Sarbanes-Oxley was designed to address the fraudulent accounting practices undertaken by the accountants for Enron and WorldCom. One of the biggest problems with regard to the accounting used in preparation of financial statements by corporations has been the issue of non-salary executive compensation. Corporations, as part of a combined incentive and retention program, often offer executives stock options and enhanced performance pay. The key debate, with regard to accounting practices, has been how these incentives should be depicted on annual and quarterly corporate financial reports.

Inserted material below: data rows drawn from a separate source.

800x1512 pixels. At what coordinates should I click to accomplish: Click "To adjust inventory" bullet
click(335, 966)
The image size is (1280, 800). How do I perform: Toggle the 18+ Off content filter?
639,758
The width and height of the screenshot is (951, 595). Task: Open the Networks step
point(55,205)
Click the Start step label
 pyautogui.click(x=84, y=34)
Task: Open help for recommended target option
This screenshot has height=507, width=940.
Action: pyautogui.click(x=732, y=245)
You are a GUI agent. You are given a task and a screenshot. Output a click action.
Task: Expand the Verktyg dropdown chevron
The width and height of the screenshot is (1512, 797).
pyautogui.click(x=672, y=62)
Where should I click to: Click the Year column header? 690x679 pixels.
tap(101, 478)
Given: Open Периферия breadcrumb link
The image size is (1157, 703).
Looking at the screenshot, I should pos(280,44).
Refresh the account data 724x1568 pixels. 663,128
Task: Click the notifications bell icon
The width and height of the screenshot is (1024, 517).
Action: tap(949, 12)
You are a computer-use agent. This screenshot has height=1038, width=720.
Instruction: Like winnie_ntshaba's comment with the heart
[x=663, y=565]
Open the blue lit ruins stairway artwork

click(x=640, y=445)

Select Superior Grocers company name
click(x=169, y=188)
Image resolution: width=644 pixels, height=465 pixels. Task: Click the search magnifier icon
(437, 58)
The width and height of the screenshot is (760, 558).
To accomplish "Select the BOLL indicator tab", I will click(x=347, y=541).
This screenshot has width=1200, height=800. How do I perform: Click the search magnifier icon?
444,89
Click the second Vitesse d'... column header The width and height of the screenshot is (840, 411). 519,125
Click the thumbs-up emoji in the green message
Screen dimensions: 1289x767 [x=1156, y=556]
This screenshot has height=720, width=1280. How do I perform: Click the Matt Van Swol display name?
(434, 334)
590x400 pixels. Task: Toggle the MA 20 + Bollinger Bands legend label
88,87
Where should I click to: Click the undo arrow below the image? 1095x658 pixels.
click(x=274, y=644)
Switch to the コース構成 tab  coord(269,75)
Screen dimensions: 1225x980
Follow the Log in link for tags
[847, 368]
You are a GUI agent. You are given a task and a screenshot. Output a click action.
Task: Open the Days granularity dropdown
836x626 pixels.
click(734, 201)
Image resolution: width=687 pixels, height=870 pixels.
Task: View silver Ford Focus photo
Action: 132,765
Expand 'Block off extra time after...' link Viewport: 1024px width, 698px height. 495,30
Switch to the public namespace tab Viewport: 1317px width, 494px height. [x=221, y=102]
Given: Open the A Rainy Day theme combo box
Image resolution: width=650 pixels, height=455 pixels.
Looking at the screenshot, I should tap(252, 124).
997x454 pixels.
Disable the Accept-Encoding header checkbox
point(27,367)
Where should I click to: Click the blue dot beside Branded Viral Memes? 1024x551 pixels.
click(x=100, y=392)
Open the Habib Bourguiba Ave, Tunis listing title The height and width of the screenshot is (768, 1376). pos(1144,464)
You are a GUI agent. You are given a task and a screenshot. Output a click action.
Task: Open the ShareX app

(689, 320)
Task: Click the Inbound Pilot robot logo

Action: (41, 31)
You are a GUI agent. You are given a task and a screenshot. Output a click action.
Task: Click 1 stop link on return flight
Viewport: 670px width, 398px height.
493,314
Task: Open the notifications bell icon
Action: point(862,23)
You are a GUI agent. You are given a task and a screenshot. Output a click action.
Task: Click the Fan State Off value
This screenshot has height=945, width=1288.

The position of the Internal Revenue Service has been that corporations, in order to fairly obtain the tax benefits often garnered on corporations based on their compensation plans, should list these compensation plans (options, in particular) as expenses on their financial reports. See Simon Kennedy and Brendan Murray, IRS Proposes Stock Options be Expensed for Some U.S. Affiliates, Bloomberg News Wire Service(Jul. 26, 2002). If corporations were to expense executive compensation plans, this would reduce their overall profits. However, there are those, including the celebrated and successful CEO of Berkshire Hathaway, Warren Buffett, who argue that this reduced profit figure is a more accurate reflection of a corporation's performance. See Warren E. Buffett, Who Really Cooks the Books, NY Times (Jul. 24, 2002). "When a company gives something of value to its...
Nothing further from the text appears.